Exercise brief: Give again every line from the one with "Image resolution: width=176, height=2576." through the last line of the data, exactly, and leave out the lines before it.

Collected data:
───
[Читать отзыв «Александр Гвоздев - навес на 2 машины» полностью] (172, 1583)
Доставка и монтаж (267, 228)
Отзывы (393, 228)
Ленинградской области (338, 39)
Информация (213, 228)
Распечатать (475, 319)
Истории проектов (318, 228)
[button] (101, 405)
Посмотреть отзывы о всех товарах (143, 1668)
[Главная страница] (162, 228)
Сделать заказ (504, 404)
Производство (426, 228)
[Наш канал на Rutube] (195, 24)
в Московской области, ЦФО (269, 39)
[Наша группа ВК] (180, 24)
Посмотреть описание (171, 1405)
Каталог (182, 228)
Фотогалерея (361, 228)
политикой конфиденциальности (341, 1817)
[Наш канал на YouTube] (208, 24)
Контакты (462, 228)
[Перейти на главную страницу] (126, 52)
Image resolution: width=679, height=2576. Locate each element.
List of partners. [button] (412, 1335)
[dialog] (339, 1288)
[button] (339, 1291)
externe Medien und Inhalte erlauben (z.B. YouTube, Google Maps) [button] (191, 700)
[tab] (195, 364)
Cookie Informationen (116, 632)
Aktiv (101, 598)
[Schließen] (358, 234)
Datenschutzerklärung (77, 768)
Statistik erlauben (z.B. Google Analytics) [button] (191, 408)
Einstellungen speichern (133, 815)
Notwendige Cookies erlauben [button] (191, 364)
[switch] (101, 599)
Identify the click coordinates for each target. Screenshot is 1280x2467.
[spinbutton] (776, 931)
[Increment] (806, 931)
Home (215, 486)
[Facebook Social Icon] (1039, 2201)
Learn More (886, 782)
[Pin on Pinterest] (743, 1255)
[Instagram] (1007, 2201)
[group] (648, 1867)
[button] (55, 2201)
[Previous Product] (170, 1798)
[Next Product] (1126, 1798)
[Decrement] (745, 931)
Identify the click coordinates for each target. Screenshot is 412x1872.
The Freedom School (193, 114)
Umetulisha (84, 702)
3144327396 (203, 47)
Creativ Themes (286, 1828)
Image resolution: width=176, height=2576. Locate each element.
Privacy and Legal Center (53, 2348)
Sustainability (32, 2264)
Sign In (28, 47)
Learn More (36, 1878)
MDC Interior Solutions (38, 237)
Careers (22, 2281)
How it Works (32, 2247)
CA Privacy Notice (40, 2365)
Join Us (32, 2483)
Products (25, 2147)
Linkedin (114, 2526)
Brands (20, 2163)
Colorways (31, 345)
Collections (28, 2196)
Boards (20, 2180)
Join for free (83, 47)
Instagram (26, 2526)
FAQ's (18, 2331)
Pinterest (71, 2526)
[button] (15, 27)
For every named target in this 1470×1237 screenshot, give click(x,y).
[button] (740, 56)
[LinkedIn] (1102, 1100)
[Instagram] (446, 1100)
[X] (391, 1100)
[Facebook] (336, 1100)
───
Written solution:
Image resolution: width=176, height=2576. Locate each element.
Privacy and Legal Center (53, 2348)
Sustainability (32, 2264)
Sign In (28, 47)
Learn More (36, 1878)
MDC Interior Solutions (38, 237)
Careers (22, 2281)
How it Works (32, 2247)
CA Privacy Notice (40, 2365)
Join Us (32, 2483)
Products (25, 2147)
Linkedin (114, 2526)
Brands (20, 2163)
Colorways (31, 345)
Collections (28, 2196)
Boards (20, 2180)
Join for free (83, 47)
Instagram (26, 2526)
FAQ's (18, 2331)
Pinterest (71, 2526)
[button] (15, 27)
For every named target in this 1470×1237 screenshot, give click(x,y).
[button] (740, 56)
[LinkedIn] (1102, 1100)
[Instagram] (446, 1100)
[X] (391, 1100)
[Facebook] (336, 1100)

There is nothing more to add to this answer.